Le chiffre le plus chanceux de la tradition occidentale, répété trois fois, et pourtant lu d'abord pour la réflexion lente qui finit par livrer une réponse.
Trois sept, ce sont deux réputations d'un coup. La première est bruyante : dans le monde occidental, le sept passe depuis longtemps pour le chiffre de la chance, et son alignement par trois forme la ligne gagnante peinte sur la vitre des machines à sous. La seconde est presque son contraire. En numérologie, le sept revient à l'analyse, à l'étude et à la vie intérieure, au travail solitaire et sans témoin. La lecture habituelle de 777 naît de la rencontre entre ces deux moitiés.
Une partie de l'affaire s'explique par l'arithmétique. Entre un et dix, le sept fait bande à part : aucun de ses multiples ne tombe dans l'intervalle, et hormis un, rien ne le divise. Il échappe à la mécanique qui relie deux à quatre puis à huit, ou trois à six puis à neuf. Cette irrégularité intriguait déjà les arithméticiens de l'Antiquité, et la curiosité ne s'est jamais tout à fait éteinte.
Le reste tient à la fréquentation. Sept jours dans la semaine, sept notes avant que la gamme ne recommence, sept merveilles, sept péchés, sept nains, le septième ciel : le chiffre occupait déjà tout le paysage avant qu'on lui prête le moindre pouvoir. Ce que l'on met volontiers sur le compte du mystère revient souvent, comme ici, à une très longue habitude.

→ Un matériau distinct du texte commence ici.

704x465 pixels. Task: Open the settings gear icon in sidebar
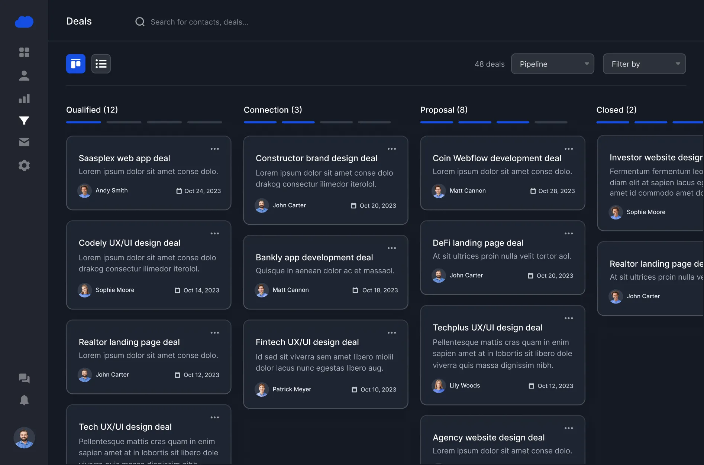(24, 165)
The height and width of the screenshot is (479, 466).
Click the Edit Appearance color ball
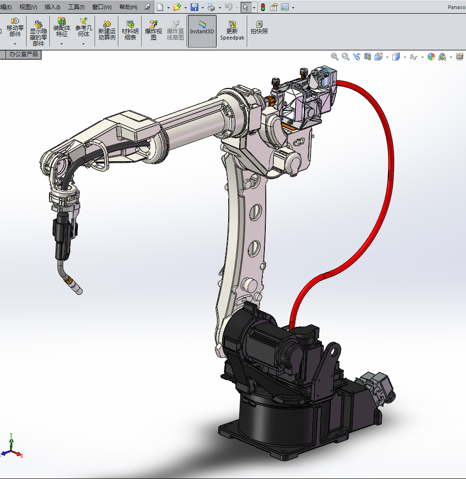(431, 57)
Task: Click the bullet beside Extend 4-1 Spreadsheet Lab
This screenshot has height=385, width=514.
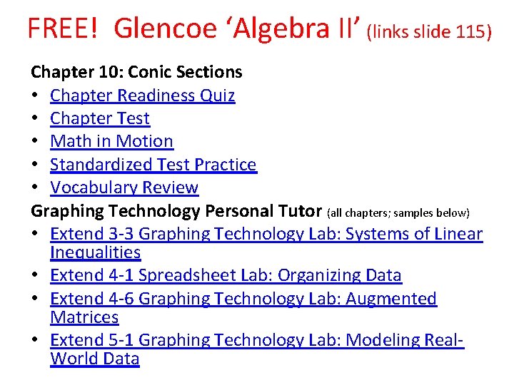Action: [x=35, y=274]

La seconde valeur du chiffre regarde vers l'intérieur, et c'est elle que les numérologues emploient le plus. Le sept est leur nombre de chercheur : celui qui laisse reposer une question au lieu de foncer, qui se méfie des explications faciles, qui tient un avis sans pouvoir en dérouler la démonstration devant les autres. Le français a même gardé une expression pour ce réflexe, tourner sept fois sa langue dans sa bouche, et elle tombe assez juste.

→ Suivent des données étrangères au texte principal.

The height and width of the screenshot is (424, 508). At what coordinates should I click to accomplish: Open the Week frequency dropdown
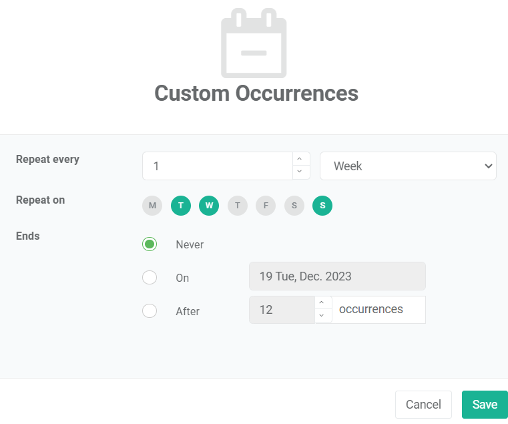click(x=408, y=166)
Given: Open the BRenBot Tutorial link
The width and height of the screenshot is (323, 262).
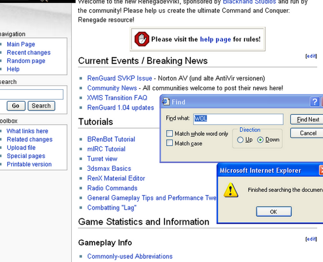Looking at the screenshot, I should tap(111, 139).
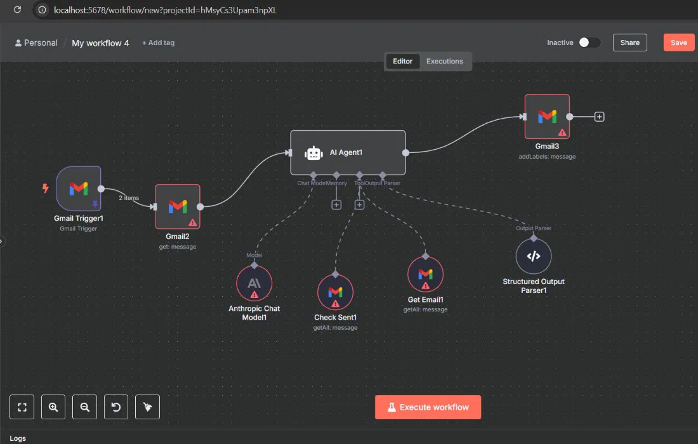Click the zoom in magnifier icon

[53, 407]
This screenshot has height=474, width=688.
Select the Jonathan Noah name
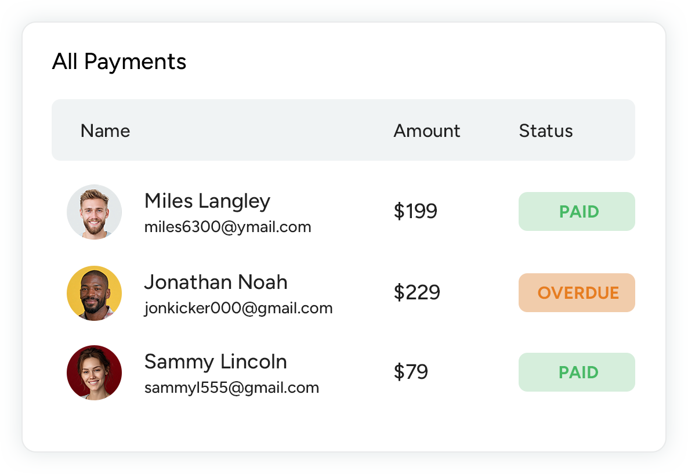click(x=216, y=283)
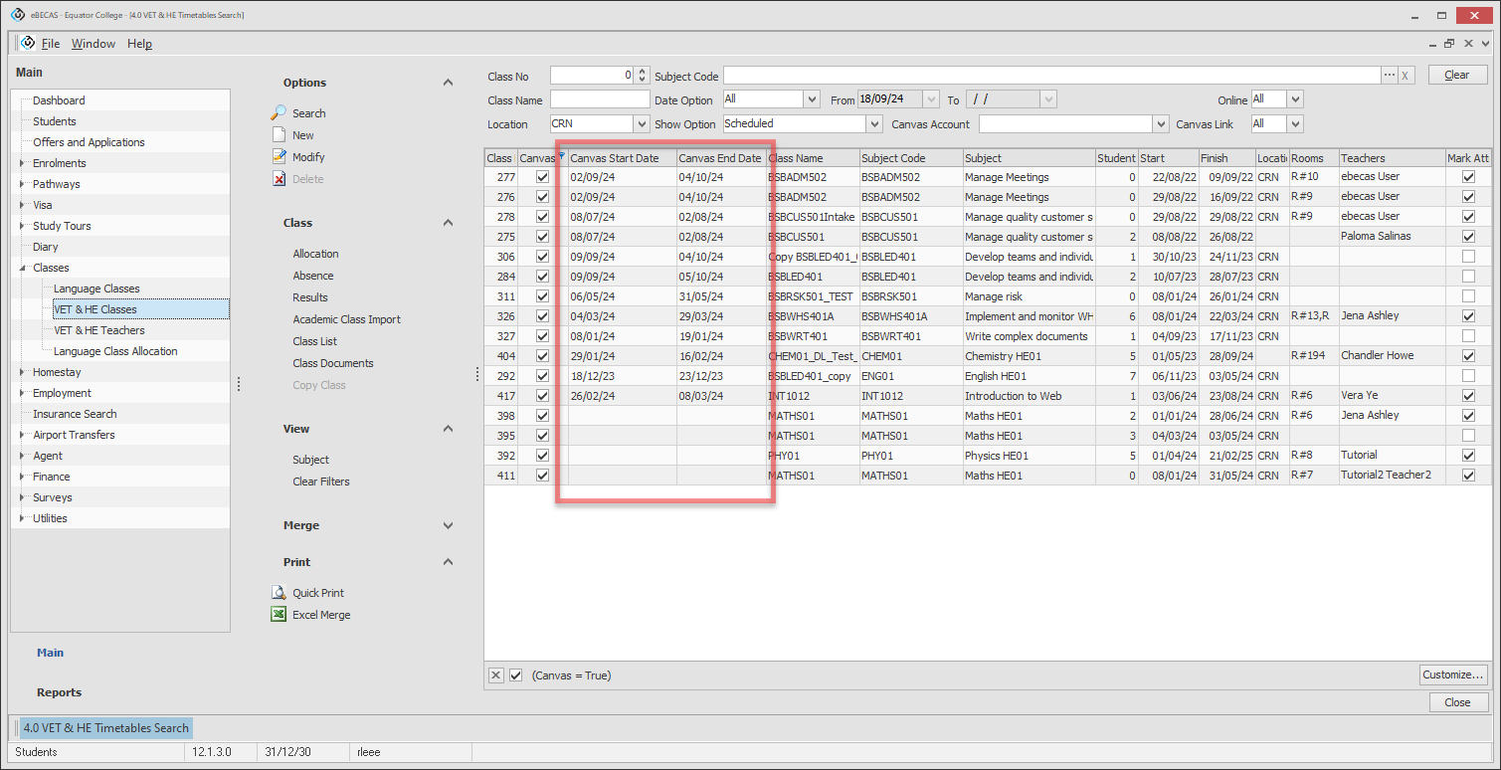Click the Search magnifier icon in Options
Viewport: 1501px width, 770px height.
point(280,113)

Triplée, cette valeur devient la marque d'une progression que rien ne montre. En surface, aucun mouvement. En dessous, un travail qui continue. Voilà une signification inattendue pour un porte-bonheur, et c'est précisément celle que l'imagerie du casino fait oublier.
Ce que cette série désigne de plus précis, c'est l'instant où une idée se met en place. Des semaines à tourner autour d'un problème, puis la solution apparaît sous la douche, dans un train ou au milieu d'une conversation sans rapport, complète et évidente, comme si elle avait été assemblée hors du champ de vision. La numérologie range cet épisode sous le sept et voit dans son triplement le point où la réflexion cesse de coûter pour commencer à rendre.

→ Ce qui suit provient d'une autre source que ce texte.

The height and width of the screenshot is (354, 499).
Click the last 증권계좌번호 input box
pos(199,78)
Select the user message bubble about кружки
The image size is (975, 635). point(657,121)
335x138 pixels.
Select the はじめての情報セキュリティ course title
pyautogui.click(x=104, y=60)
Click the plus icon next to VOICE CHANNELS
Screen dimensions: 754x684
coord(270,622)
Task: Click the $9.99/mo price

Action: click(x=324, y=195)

Les psychologues étudient le même phénomène sous un autre nom et en connaissent assez bien le mécanisme, ce qui n'enlève rien à la sensation. Du côté du travail, la tradition insiste sur le jugement plutôt que sur la récompense : une période où l'avis de quelqu'un vaut quelque chose même s'il n'est pas encore justifiable pièce par pièce. Entre proches, la même idée se dit comme une compréhension tardive, le moment où l'on voit enfin ce qu'une personne faisait depuis des mois sans en parler.
Voilà la série que l'on prend le plus facilement pour une promesse, et c'est là que la lecture résiste le moins. La numérologie n'a jamais soutenu qu'un nombre puisse arranger une issue, et une vieille affection collective pour un chiffre n'est pas une provision de chance. Le rapprochement avec les jeux d'argent mérite d'être tenu à distance : rien dans cette tradition n'autorise à traiter des chiffres comme une indication, et le résultat d'une machine ne dépend que du programme qui la fait tourner.
Quant à la fréquence des apparitions, elle s'explique sans mystère. Un chiffre tenu pour favorable est un chiffre que l'on guette, en bas d'une addition, sur un quai de gare, à la fin d'un numéro de téléphone, tandis que les innombrables occasions où il n'y était pas passent totalement inaperçues. Le sept en récolte plus que les autres, simplement parce que davantage de gens l'aimaient déjà.